Sayangnya, para penari latar ini tidak selalu sukses dalam bertugas. Atensi penonton, terutama pemirsa di rumah, tetap saja tesita habis untuk sang penyanyi utama. Apalagi, tidak jarang, tarian yang mereka bawakan ga nyambung dengan lagu yang dilantunkan. Tarian ke mana, lagu ke mana… Begitulah nasib –mengenaskan– para penari latar.
Masih soal penari latar, Agustus tahun silam Direktur Lembaga Pemilih Indonesia (LPI) Boni Hargens membuat pernyataan menarik. Dia menilai para peserta Konvensi Demokrat hanya sebagai penari latar dalam Pemilu 2014. Para peserta Konvensi bukanlah pemain utama dalam pertarungan di Pemilu 2014. Peserta Konvensi itu sekadar pekerja Partai Demokrat. Mereka dipekerjakan untuk mendongkrak elektabilitas Partai Demokrat itu sendiri. “Karena Demokrat tidak akan pernah menembus 20%. Jangankan 20%, 10% aja nggak,” ujarnya. Hemm…

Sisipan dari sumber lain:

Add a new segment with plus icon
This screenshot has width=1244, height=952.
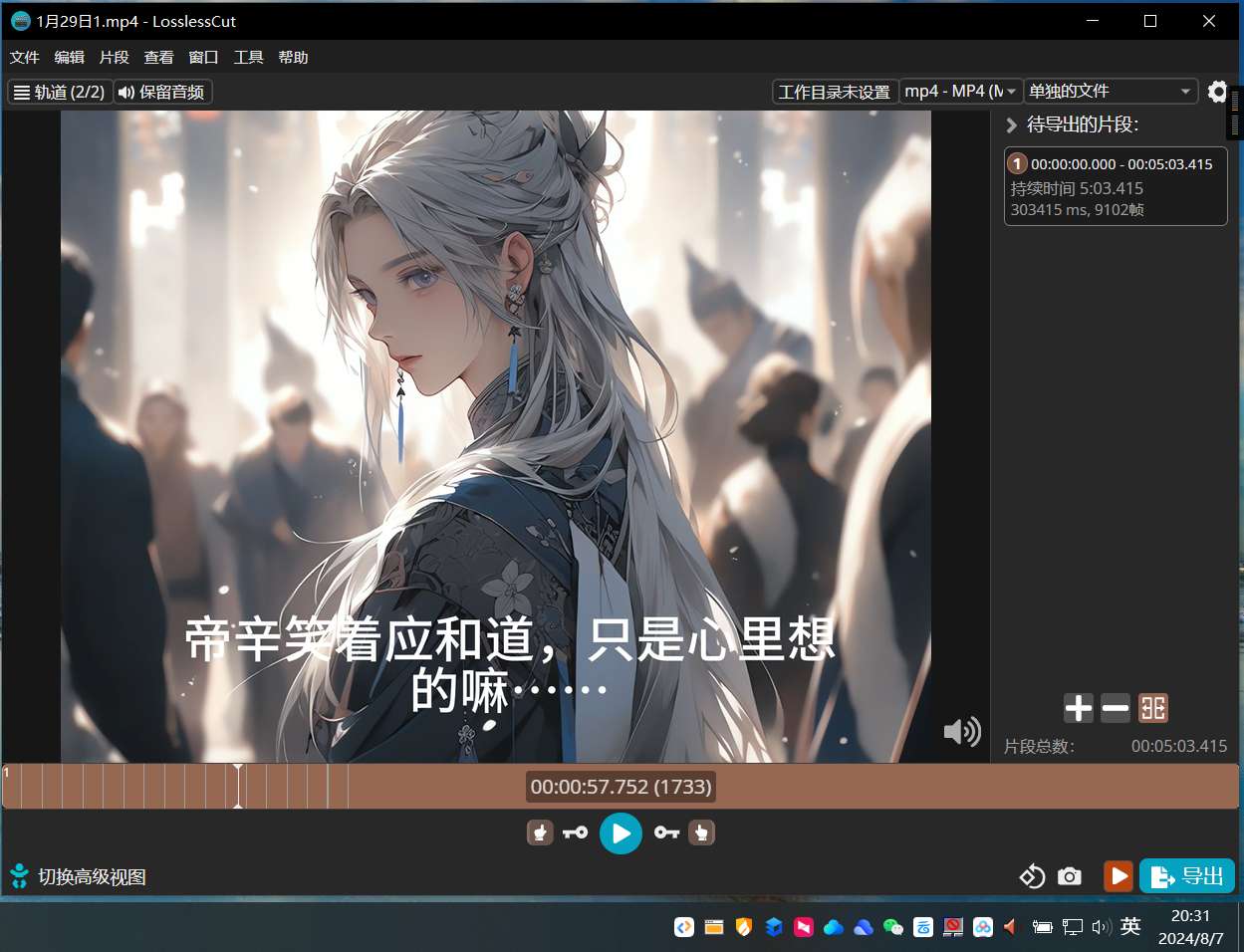1078,708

Nyelekit, memang. Tapi begitulah Boni. Bicaranya sering ceplas-ceplos.
Kini, setelah partai penguasa itu bertubi-tubi dihajar terkuaknya berbagai skandal korupsi yang dilakukan para elitnya, apa status penari latar tadi masih relevan? Maksud saya, jangan-jangan untuk sekadar menjadi penari latar pun, mereka tidak ‘berhak’ lagi. Walahhh…

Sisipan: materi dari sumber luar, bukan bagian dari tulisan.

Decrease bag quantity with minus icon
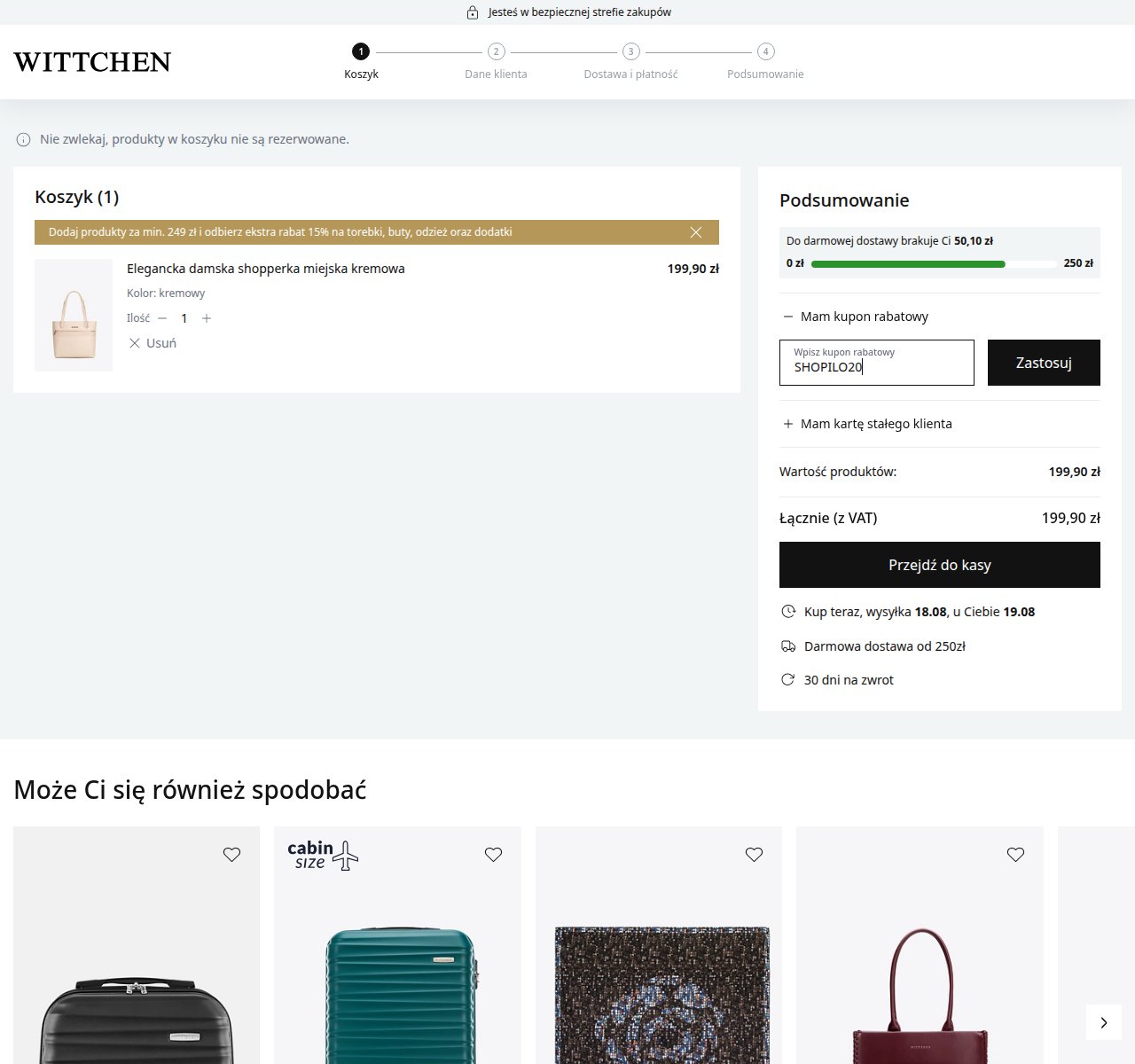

Begini duduk ceritanya. Sebagai ruling party, Demokrat memang kelewat PD alias percaya diri. Partai besutan Susilo Bambang Yudhoyono (SBY) itu teramat yakin akan mampu menyabet 20% kursi di DPR atau 25% suara pemilih. Ingat, angka-angka keramat itu adalah amanat Undang Undang Nomor 42 Tahun 2008 tentang Pilpres, atawa yang lebih beken dengan sebutan Presidential Threshold. Hanya partai yang sanggup meraup angka-angka itulah yang boleh menyorongkan calon presiden.
Sudah di kantong
Demikian PDnya –atau malah jumawa?– Demokrat kemudian menggelar konvensi. Maksudnya, konon, untuk menjaring tokoh-tokoh terbaik bangsa sebagai calon presiden. Bukan saja dari internal partai, tapi juga eksternal. Kisah selanjutnya kita semua tahu. Ada 11 tokoh dipanggil SBY untuk menjadi peserta konvensi. Menilik latar belakang para peserta, bisa dipastikan mereka bukanlah orang-orang sembarangan. Ada yang masih jadi menteri, mantan KSAD, Ketua Dewan Perwakilan Rakyat (DPR), rektor, ketua Dewan Perwakilan Daerah (DPD), mantan Dubes, dan lainnya. Keren…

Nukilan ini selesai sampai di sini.